Agonistic anti-CD40 converts Tregs into Type 1 effectors within the tumor micro-environment

Multiple cell types, molecules, and processes contribute to inhibition of anti-tumor effector responses, often frustrating effective immunotherapy. Among these, Foxp3+ CD4+ cells (Tregs) are well-recognized to play an immunosuppressive role in the tumor microenvironment. The first clinically successful checkpoint inhibitor, anti-CTLA-4 antibody, may deplete Tregs at least in part by antibody-dependent cellular cytotoxicity (ADCC), but this effect is unreliable in mice, including in a genetically engineered mouse model of pancreatic ductal adenocarcinoma (PDAC).
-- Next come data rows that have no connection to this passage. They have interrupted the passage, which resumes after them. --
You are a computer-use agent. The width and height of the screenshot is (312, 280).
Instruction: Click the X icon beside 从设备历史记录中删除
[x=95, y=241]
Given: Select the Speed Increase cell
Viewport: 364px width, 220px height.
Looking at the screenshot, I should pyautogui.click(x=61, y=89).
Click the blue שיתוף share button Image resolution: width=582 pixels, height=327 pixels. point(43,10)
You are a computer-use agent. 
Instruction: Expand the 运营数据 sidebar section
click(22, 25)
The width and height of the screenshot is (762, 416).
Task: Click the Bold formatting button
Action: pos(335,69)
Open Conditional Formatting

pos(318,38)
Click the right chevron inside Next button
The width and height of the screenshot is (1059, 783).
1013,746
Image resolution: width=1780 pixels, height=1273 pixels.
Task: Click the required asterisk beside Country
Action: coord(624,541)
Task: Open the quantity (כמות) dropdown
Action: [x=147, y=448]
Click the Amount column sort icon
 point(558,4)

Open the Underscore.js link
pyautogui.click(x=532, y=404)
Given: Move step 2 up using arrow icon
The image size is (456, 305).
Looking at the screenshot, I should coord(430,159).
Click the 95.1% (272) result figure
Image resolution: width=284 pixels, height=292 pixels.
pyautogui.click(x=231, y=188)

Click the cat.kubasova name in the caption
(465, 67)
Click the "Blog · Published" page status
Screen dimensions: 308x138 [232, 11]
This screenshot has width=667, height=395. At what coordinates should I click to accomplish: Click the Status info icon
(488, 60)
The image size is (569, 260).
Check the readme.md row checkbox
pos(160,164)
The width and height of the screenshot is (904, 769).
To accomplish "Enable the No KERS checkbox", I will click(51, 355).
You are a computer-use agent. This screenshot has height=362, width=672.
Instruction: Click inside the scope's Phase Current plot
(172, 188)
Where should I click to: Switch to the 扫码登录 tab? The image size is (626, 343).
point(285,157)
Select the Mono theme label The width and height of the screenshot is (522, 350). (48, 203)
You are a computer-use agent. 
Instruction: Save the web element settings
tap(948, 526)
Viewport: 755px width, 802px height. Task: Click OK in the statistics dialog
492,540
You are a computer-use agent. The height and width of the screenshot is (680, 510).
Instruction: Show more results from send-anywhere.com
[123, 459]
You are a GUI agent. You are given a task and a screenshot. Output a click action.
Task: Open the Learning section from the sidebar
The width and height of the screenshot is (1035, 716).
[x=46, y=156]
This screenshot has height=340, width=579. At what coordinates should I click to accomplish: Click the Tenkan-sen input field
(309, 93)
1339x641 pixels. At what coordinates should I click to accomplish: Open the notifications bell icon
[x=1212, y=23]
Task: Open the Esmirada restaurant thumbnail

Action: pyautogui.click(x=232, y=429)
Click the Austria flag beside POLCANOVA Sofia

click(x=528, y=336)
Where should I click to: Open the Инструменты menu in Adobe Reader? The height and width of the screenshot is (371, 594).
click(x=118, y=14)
In contrast, agonistic CD40 antibody, which serves as an effective therapy, is associated with notable Treg disappearance in the PDAC model. The mechanism of CD40-mediated Treg loss is poorly understood, as Tregs are CD40-negative. Here we have explored the mechanistic basis for the loss of Foxp3 T cells upon anti-CD40 treatment and find, using tissue-level multiplex immunostaining and orthogonal dissociated cell analyses, that Tregs are not depleted but converted into interferon- γ (IFN- γ) producing, Type I CD4+ T effector cells. This process depends on IL-12 and IFN-γ signaling evoked by action of the anti-CD40 antibody on dendritic cells (DCs), especially BATF3-dependent cDC1s. These findings provide insight into a previously unappreciated mechanism of CD40 agonism as a potent anti-tumor intervention that promotes the re-programming of Tregs into tumor-reactive CD4+ effector T cells, markedly augmenting the anti-tumor response. ### Competing Interest Statement The authors have declared no competing interest.